2007 wurde eine größere Solaranlage angeschafft (Kofinanzierung durch das BMZ) und auf dem Dach der Ausbildungshalle installiert. Zur Speicherung und Nutzung nach Sonnenuntergang wurden spezielle Batterien angeschafft. Eine weitere Solaranlage gibt es beim Brunnenhaus, von wo aus das Wasser zum Kinderdorf gepumpt werden muss.
 

Die Wasserversorgung ist erst 2016/2017 komplett erneuert worden: Zwei Leitungssysteme, riesige Wassertanks am Berg, solarbetriebene Pumpen u. Filteranlage nahe dem Brunnenhaus Die Finanzierung erfolgte durch einen „Rotary-Global-Grant“, initiiert vom Rotary Club Paderborn-Kaiserpfalz mit Unterstützung der Rotary Clubs Darmstadt-Kranichstein und Miraflores-Lima sowie deren Distrikten und Rotary International in den USA.

Für die Warmwasserversorgung der Familienhäuser gibt es thermische Warmwasseranlagen auf jedem Dach.
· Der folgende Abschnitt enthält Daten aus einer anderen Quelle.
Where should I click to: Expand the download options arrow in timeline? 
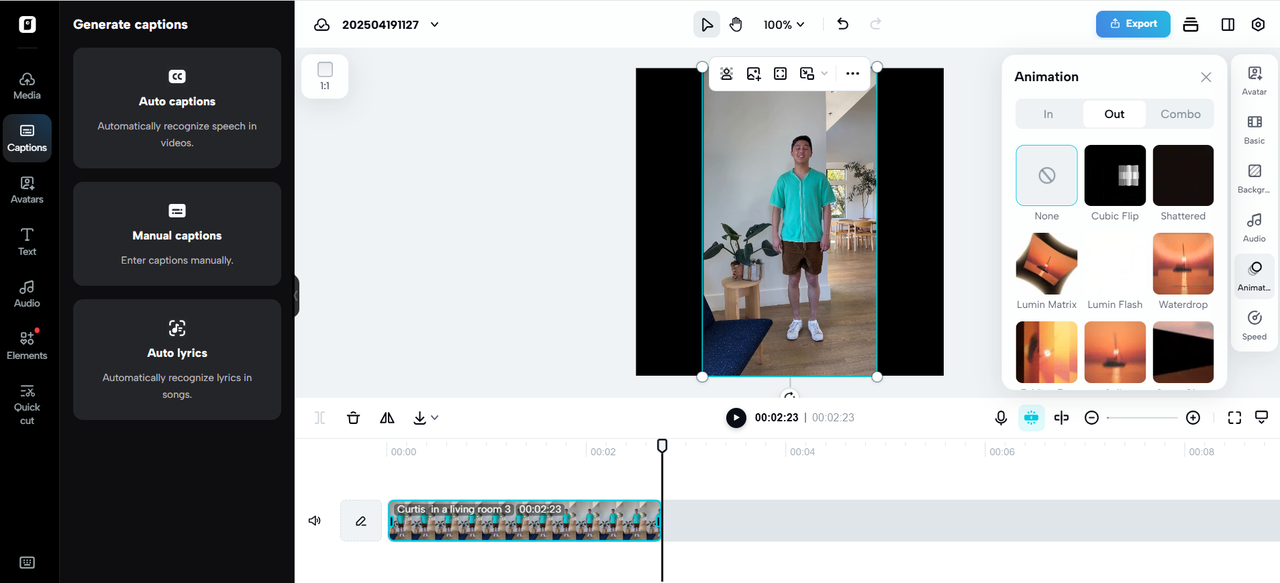click(434, 418)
Diese mussten 2019 erneuert werden.

Den Leitgedanken der Inklusion im Blick, folgte nach der Gründung des ersten Kleinstbetriebes „Iskay Kori“ (die goldene Zwei) bald eine zweite sog. Micro Empresa, „Iskay Nawi“ (die goldenen Augen). Die Namen der beiden Kleinstbetriebe entstammen der Quechua–Sprache. In jedem der Betriebe arbeiten fünf bis acht junge Menschen, zum Teil mit leichter Behinderung, unter der Leitung je einer ausgebildeten gesunden Kraft. Sie stellen Produkte her, die sie anschließend zum Verkauf anbieten. Bei „Iskay Kori“ liegt der Schwerpunkt auf der Bäckerei, bei „Iskay Nawi“ auf dem Kunsthandwerk.

Der erste Start dieses mittlerweile erfolgreichen und etablierten Projektes erfolgte 2013, unterstützt durch eine damalige Freiwilligenhelferin, den Rotary-Club Miraflores aus Lima sowie die peruanische NRO "Pan Soy". Hierdurch konnte eine nachhaltige Perspektive für behinderte Kinderdorfkinder, die ansonsten keine feste Anstellung finden und somit nicht entlassen werden könnten, geschaffen werden.